25 de julho de 2014
24 de julho de 2014
22 de julho de 2014
O cheiro a cera no edifício de habitação das freiras, onde raras alunas entravam e cujos recantos eu conhecia bem. O chão de madeira escura brilhava de uma ponta à outra, por vezes uma freira de joelhos no chão passava num recanto a dar lustro com um pano de lã cinzenta. No guichê da entrada havia telefones negros que quando tocavam podiam ouvir-se cá fora no pátio. Os quartos das freiras, no primeiro andar onde até eu me surpreendia por me deixarem subir. Local de reclusão, de cada um dos lados do corredor os quartos sucediam-se, quase todos iguais: uma cama, uma mesa de cabeceira, uma mesa de camilha ou uma secretária, uma ou várias cadeiras, uma estante. Tudo aquilo me fascinava por ser tão diferente do mundo exterior. Uma poética de clausura, de silêncio, de disciplina e de sobriedade, do ascetismo, da moderação, da frugalidade, de uma alegria com origem na modéstia e da simplicidade. Eram estas as razões que me faziam amar aquele lugar. Perante elas, porém, o que eu sentia era uma paixão veemente que mal conseguia gerir. Tinha o delírio de que naquelas coisas havia uma verdade minha e de poder explicar o que via e sentia, que me parecia em tudo contrário à frugalidade, ao ascetismo e à moderação. A fé estava ausente desse delírio. Eu não sabia nada de Deus.
Diário, 23 de janeiro de 2011.
Diário, 23 de janeiro de 2011.
21 de julho de 2014
Tarde de verão amolecida pelo silêncio e pela solidão. Pegava na bicicleta e saía para onde não me deixavam ir. O carreiro das cobras ia dar à autoestrada, talvez por isso. O meu corpo não era o de uma criança nem o de uma adolescente mas as portas iam-se abrindo. Entrava no carreiro com uma certeza felina, nítida, como uma visão. A terra seca levantava pó à minha passagem e de cada lado havia campos de cultivo a perder de vista, uma casa em ruínas à direita e duas frondosas filas de árvores e arbustos selvagens. No inverno a lama era tanta que havia sítios onde não conseguia passar, obrigando a que subisse a margem e caminhasse mal equilibrada sobre os arbustos. Moldadas na terra, as marcas de pneus da passagem dos tratores continuavam visíveis ao longo do verão.
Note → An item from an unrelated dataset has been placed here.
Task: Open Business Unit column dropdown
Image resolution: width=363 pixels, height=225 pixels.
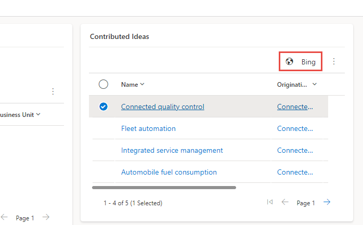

Mas eu pensava que talvez ninguém me pudesse ver: levantava o queixo, estendia o pescoço, abria os ombros. Quando chegava ao fim, um mundo desprotegido, agressivo, a grande incógnita onde eu queria embarcar: para Lisboa vai-se pela esquerda.
20 de julho de 2014
19 de julho de 2014
Na
Madragoa as pessoas são coscuvilheiras, trigueiras, falam a gritar mesmo
quando estão umas ao lado das outras, há buracos na estrada e nos
passeios até à Estrela, falta de contentores de lixo e muita merda de
cão a contornar. Mas no verão as pessoas sentam-se em bancos à porta dos
cafés a conversar, os velhos sentam-se à porta de casa ou ficam a falar
à janela de um lado para o outro da rua, as
raparigas novas sentam-se em degraus a olhar para os telemóveis e falam
em surdina umas com as outras, levantando os olhos quando os rapazes passam à frente delas para ir buscar a bola, e há crianças a
brincar na rua, muitas crianças, em ruas que ficaram enfeitadas desde o
Santo António. O rio é ali em baixo, de vez em quando passa uma gaivota
ou ouve-se a sirene de um barco. Gosto de os ouvir passar mas não quero
ir a mais lugar nenhum.
Ontem quando me deitei estava contente por ter escrito, ainda que ciente de todas as falhas, imperfeições e de todas as coisas que publico embora precisem ainda de muito tempo de trabalho. Hoje nem sequer consigo reler o que escrevi e a par de um duplo sentimento de rejeição, tenho plena consciência que a única coisa sensata a fazer seria apagar o blogue inteiro.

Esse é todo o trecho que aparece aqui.